SAO PAULO: Brazilian hospitals and health clinics are drawing strong interest from global buyout firms after the government recently decided to allow foreign ownership of those facilities, although the suitors may find only a few promising targets.
Private equity tops a list of potential investors in a sector that represents 10 per cent of Brazil's gross domestic product and shows promise of growth but is hobbled by aging infrastructure, a dearth of qualified staff and rising costs. Since 2007, the number of hospital beds fell by 9 per cent while the base of insurance policyholders rose 35 per cent, according to government data.
The hunt for assets is already under way, but some funds want to understand the particulars of the market before making a move, said four people familiar with their plans.
Two of those sources said a proposal by Carlyle Group LP to pay as much as 2 billion reais (US$694 million, S$945 million) for a 30 per cent stake in Rede D'Or São Luiz SA, Brazil's largest hospital chain, is the only deal in an advanced stage. Carlyle and Rede D'Or, controlled by founder Jorge Moll and Grupo BTG Pactual SA's merchant banking unit, declined to comment.
Other funds such as Advent International Corp and KKR & Co LP are "walking on eggshells" as evidence of poor governance, high debt and eroding margins in some clinics and hospitals abound, one of the sources said. Beyond Rede D'Or, "only a handful" of hospital chains seem well-equipped to receive a significant influx of resources, the same source added.
President Dilma Rousseff's decision last month to end the ban on foreign ownership in the sector seeks to lure capital into Brazil's 6,800 private hospitals. Until now, foreigners could only gain exposure to the sector by buying health insurers the way UnitedHealth Group Inc did in 2012, when it paid US$4.9 billion for Amil Participações SA.
Ending the ban "was a milestone, but it's hard to see anything gaining traction in the short run," said Francisco Balestrin, president of Anahp, a group representing private hospitals. "Any new investors want to first understand the existing market asymmetries."
Curitiba-based Grupo VITA, Belo Horizonte-based Hospital Mater Dei, Recife-based Hospital Santa Joana and São Paulo-based maternity hospital Pro Matre Paulista have sparked some interest among potential investors, the sources said.
Yet the industry's crown jewels, non-profit hospitals owned by communities and philanthropic foundations, are not for sale. The most prominent, Hospital Israelita Albert Einstein, is controlled by Brazil's Jewish community and runs its own endowment.
"I don't see non-profit hospitals morphing into for-profit firms," Bradesco BBI analyst Rafael Frade said.
Einstein and peer Hospital Sírio Libanês would fit well into buyout funds' strategy of acquiring companies whose high degree of specialization allows them to charge more for services.
Mater Dei and VITA denied being involved in merger or acquisition talks. KKR, Advent and the other hospitals declined to comment.

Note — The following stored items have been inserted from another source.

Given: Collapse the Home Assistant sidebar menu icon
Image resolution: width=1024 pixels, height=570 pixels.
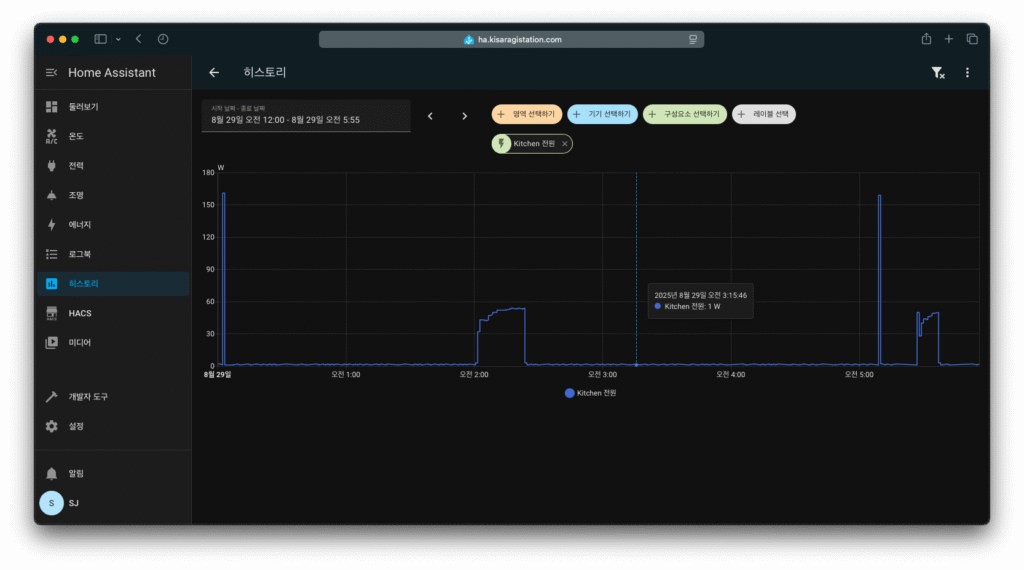Looking at the screenshot, I should coord(52,73).
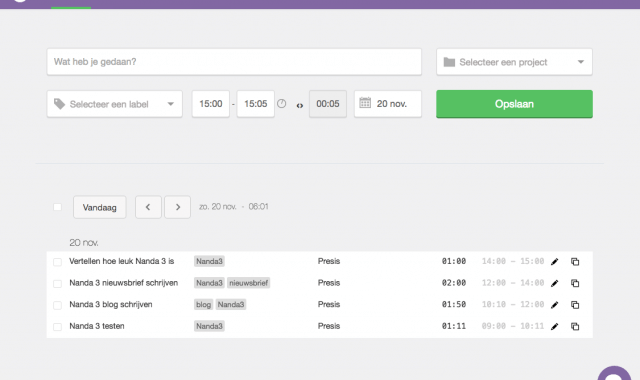The height and width of the screenshot is (380, 640).
Task: Open the 'Selecteer een project' dropdown
Action: pos(514,62)
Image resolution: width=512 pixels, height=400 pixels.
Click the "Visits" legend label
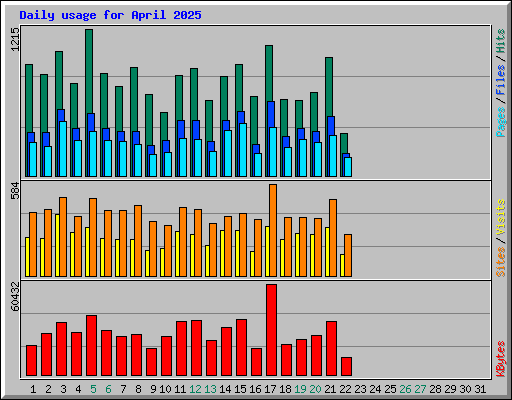pyautogui.click(x=500, y=218)
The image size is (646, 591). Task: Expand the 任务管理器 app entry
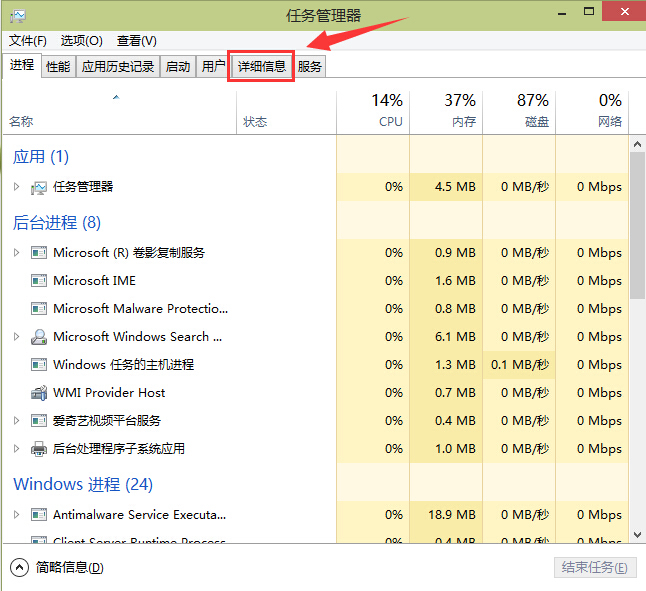point(16,187)
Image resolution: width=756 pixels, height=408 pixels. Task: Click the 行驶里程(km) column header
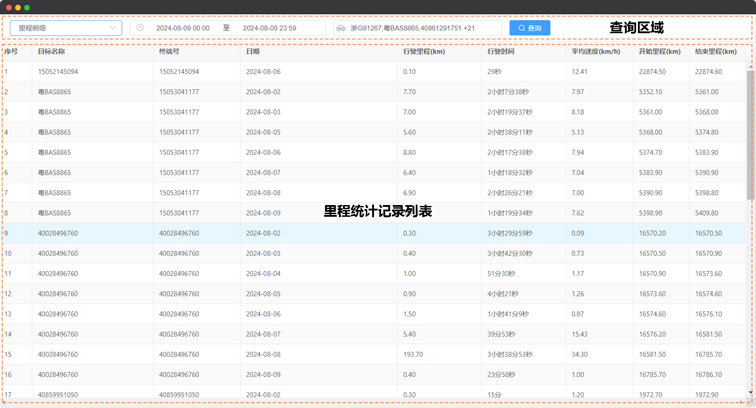coord(424,51)
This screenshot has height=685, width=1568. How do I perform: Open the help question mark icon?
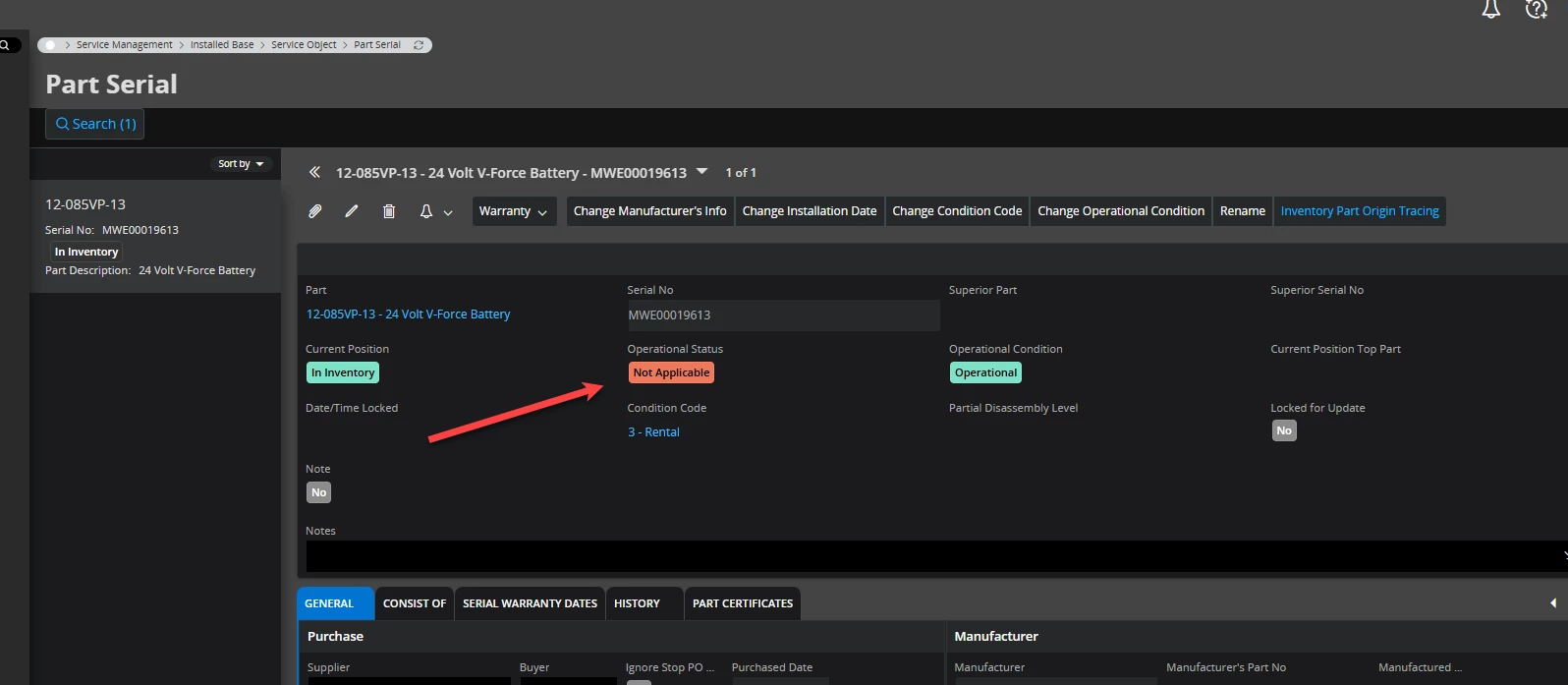[x=1536, y=10]

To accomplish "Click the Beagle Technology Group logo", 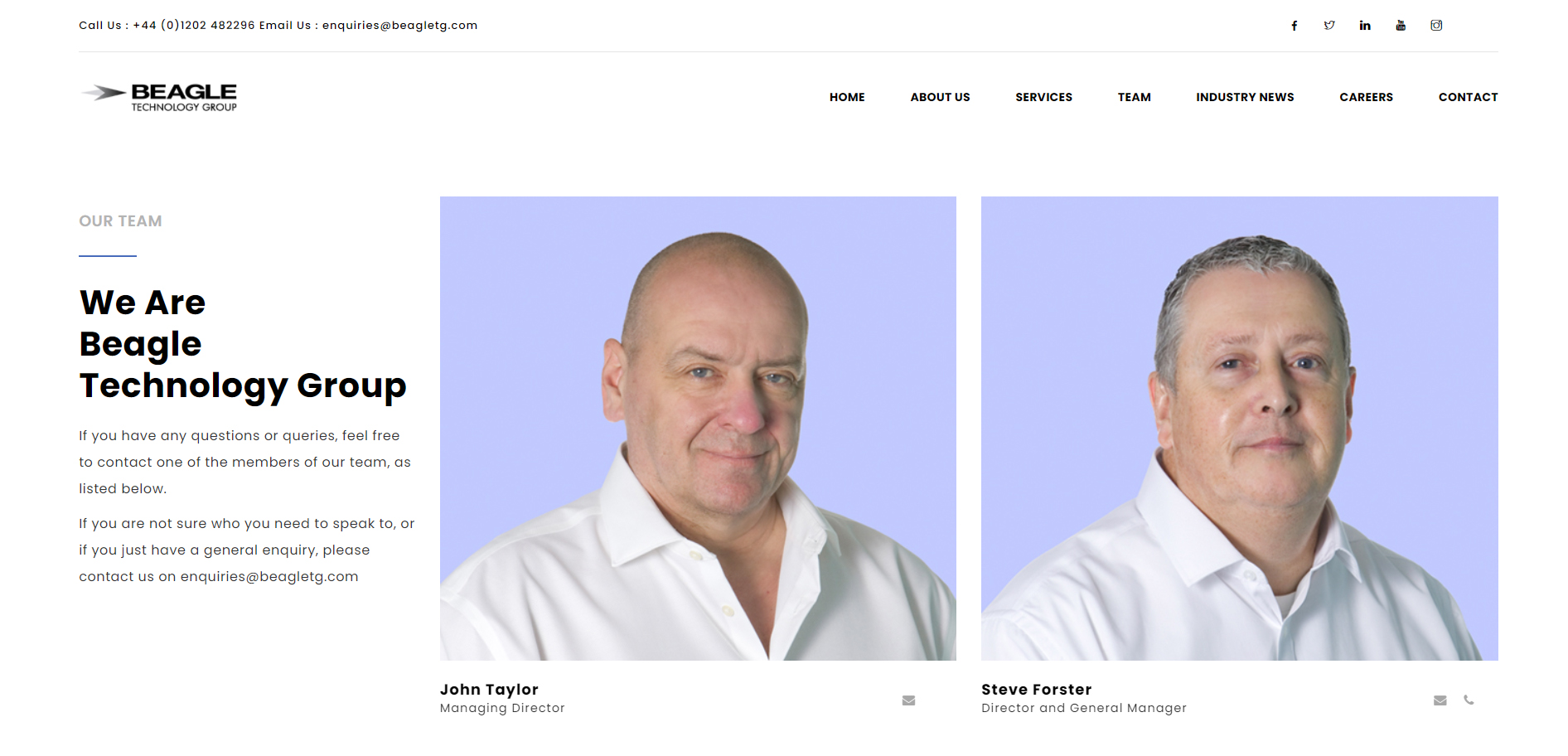I will pyautogui.click(x=159, y=97).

Private equity involvement in Brazil's hospital industry could help restore profitability, Bradesco BBI's Frade said. Returns have stayed near record lows for the past two years due to accelerating inflation and strained capacity, data from industry watchdog ANS shows.
Hospitals look attractive because they stand to benefit from a growing number of elderly Brazilians in coming years. A 20 per cent slump in Brazil's currency over the past year has also made acquisitions cheaper, said Ricardo Gaillard, a partner at law firm Souza Cescon Barrieu & Flesch Advogados.
The rapid expansion in health plan membership in the last decade was not accompanied by an equivalent improvement in infrastructure, triggering a supply-and-demand mismatch that buyout firms may want to close in coming years, he added.
To ease the supply crunch, an additional 13,000 hospital beds are needed by 2017, Anahp's Balestrin said. Some funding for that increase, which could cost 7 billion reais, could come from private equity money, he added.
In addition, rising costs from the lack of scale are pushing up medical inflation. Average revenue per patient per day rose almost 2 per cent last year, Anahp estimates, well below overall inflation of 6.5 per cent.